Now at the midway point, not even a healthy Banks can win his job back from the talented freshman. Burke only has 16 total tackles and one interception through six games, but his presence is felt on every passing down. He currently leads the team with six pass breakups, a majority of which came during the first few games. Teams have quickly learned not to test the fantastic freshman, as he has turned into a legitimate lockdown corner. When teams have targeted Burke, they have primarily been unsuccessful — and if he does get his hands on the ball… well, ask Noah Vedral of Rutgers how that turned out.

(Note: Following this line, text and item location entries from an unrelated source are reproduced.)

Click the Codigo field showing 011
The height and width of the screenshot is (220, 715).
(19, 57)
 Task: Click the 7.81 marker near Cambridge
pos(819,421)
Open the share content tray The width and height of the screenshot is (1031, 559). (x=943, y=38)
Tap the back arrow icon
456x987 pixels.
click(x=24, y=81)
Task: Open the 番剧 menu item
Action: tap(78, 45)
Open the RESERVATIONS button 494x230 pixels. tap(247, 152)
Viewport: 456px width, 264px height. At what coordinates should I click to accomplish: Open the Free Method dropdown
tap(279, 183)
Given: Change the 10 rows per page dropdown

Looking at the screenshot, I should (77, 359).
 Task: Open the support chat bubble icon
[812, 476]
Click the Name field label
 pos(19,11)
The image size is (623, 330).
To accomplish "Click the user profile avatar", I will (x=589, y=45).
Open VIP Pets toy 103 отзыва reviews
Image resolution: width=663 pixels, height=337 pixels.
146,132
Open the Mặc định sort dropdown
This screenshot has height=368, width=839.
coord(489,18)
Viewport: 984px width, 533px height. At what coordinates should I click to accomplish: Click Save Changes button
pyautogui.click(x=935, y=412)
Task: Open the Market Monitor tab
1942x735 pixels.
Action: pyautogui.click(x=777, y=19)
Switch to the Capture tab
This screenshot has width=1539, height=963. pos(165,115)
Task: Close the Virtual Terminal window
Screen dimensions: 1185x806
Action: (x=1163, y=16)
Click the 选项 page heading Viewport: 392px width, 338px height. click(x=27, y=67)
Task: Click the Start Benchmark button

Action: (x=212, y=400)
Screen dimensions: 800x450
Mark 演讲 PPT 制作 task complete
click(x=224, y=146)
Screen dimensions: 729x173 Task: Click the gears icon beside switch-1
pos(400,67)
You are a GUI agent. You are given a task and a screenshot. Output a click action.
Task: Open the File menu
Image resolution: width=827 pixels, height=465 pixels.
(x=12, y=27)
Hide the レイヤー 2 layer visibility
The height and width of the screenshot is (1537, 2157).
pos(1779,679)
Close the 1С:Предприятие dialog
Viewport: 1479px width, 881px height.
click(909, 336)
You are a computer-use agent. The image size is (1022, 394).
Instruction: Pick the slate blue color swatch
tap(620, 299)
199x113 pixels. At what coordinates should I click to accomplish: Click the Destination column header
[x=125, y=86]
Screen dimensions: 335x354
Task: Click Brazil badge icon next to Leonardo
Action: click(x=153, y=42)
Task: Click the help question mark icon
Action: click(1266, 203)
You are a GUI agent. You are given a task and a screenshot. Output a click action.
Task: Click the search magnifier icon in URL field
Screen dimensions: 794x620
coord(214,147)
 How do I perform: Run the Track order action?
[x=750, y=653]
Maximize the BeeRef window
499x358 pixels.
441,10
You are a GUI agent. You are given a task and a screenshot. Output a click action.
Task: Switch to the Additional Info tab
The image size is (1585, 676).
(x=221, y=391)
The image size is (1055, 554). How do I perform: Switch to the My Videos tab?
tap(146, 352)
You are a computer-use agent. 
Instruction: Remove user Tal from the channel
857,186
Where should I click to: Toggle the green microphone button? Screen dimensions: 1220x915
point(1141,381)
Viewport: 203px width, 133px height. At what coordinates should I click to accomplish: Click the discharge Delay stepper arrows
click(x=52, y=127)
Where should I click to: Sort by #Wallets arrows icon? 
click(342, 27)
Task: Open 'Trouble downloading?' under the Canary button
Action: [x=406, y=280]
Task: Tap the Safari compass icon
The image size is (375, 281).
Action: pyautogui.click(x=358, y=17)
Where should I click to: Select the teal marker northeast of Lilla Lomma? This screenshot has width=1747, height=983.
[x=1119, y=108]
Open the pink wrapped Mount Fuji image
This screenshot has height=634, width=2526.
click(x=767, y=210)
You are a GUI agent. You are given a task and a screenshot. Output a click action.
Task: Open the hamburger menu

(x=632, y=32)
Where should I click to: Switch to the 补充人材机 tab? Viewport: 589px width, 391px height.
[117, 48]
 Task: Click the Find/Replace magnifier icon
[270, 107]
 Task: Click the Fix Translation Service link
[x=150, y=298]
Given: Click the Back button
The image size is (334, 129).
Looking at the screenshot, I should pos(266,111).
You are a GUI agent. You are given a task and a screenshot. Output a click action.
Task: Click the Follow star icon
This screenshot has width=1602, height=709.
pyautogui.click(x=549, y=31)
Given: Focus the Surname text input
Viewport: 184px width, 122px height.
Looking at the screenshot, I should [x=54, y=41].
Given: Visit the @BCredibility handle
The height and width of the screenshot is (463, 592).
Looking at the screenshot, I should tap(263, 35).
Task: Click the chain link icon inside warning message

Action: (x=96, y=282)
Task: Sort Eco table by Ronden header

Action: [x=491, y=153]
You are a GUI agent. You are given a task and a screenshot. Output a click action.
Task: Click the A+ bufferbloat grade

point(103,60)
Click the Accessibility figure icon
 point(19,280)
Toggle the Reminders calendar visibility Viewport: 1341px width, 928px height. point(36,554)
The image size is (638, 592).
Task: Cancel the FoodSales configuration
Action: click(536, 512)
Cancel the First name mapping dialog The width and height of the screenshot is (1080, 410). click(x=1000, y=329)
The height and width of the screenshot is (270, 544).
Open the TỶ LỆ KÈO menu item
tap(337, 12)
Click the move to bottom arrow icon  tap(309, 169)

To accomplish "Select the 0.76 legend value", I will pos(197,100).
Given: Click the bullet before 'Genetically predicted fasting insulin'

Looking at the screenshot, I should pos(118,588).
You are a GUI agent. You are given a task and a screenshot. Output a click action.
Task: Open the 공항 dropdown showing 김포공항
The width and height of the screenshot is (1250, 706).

As the Buckeyes get deeper into conference play, the level of competition will increase. Guys like Jahan Dotson and Jailen Nailor will test the young DB. That being said, Burke gets to go up against the best receiving core in the country on a daily basis. You think Chris Olave, Garrett Wilson, and Jaxon Smith-Njigba go easy on their teammate(s)? Ohio State preaches competition, so I can only imagine the practice reps pitting offense against defense. Burke should not be starstruck or overwhelmed by any receiver in the Big Ten, and that includes his own teammates. He has proven himself to be an upper-echelon defender at the college level.
Denzel Burke has gone from a player many teams recruited as a wide receiver, to a potential All-Big Ten or Freshman All-American cornerback. His willingness to enroll at Ohio State early and work his tail off, has paid dividends — not only for himself, but also for an OSU team that has desperately needed his stellar play in the secondary. If I were a betting man (which the state of Ohio does not allow me to be), I would put big money down on Burke being a three-year starter as a Buckeye and the next first-round draft pick from DBU.